__Exercise instructions__: In the dip molding text below, rewrite the paragraph beginning "Dip molding is a method used" as a short bulleted list that keeps its main facts.

__Text provided__:
== Segment start ==
Rubber has become an essential part of our lives, mainly because of its unique attributes. Durability, weather resistance, and the ability to mold it to almost any shape make it a valuable addition to all types of engineering. As of the end of 2020, the world used 1.1 million metric tons of rubber, of which three-quarters was used for automobile tires and tubes. The remaining rubber was used for a wide range of products manufactured using various methods, including dip molding.

What is Dip Molding?

Dip molding is a method used to manufacture rubber parts with hollow interiors. It involves submerging a mold in a bath of heated rubber and then allowing it to cool. Once cooled, the hardened rubber exterior is removed from the mold. Because the mold fills the space inside the rubber, dip molding delivers products or parts that are hollow internally. In some cases, parts are dipped in rubber to create a coating, and molds are not required.
== Segment end ==
__Entries supplied__:
== Segment start ==
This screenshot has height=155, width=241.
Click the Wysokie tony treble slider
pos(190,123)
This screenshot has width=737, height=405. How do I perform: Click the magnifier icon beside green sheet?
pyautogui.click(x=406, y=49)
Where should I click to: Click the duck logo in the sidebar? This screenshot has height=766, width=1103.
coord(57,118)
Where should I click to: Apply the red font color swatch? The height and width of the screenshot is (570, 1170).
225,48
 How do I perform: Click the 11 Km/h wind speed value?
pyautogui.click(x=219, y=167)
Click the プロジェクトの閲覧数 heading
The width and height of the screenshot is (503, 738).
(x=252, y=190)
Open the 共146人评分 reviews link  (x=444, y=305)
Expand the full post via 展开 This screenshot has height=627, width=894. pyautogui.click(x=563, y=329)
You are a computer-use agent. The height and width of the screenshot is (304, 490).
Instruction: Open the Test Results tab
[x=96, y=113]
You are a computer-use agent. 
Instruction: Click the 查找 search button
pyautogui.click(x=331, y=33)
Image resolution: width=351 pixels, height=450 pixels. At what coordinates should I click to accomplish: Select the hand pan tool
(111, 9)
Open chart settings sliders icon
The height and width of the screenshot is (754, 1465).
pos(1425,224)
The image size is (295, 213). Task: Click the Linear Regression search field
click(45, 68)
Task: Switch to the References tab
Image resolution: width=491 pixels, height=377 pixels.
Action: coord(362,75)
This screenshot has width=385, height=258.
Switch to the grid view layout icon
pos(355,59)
== Segment end ==
__Solution__:
- Dip molding makes rubber parts with hollow interiors.
- A mold is submerged in a bath of heated rubber and then left to cool.
- The hardened rubber exterior is then removed from the mold.
- The products are hollow inside because the mold fills the space within the rubber.
- Some parts are dipped in rubber to create a coating, and no mold is needed.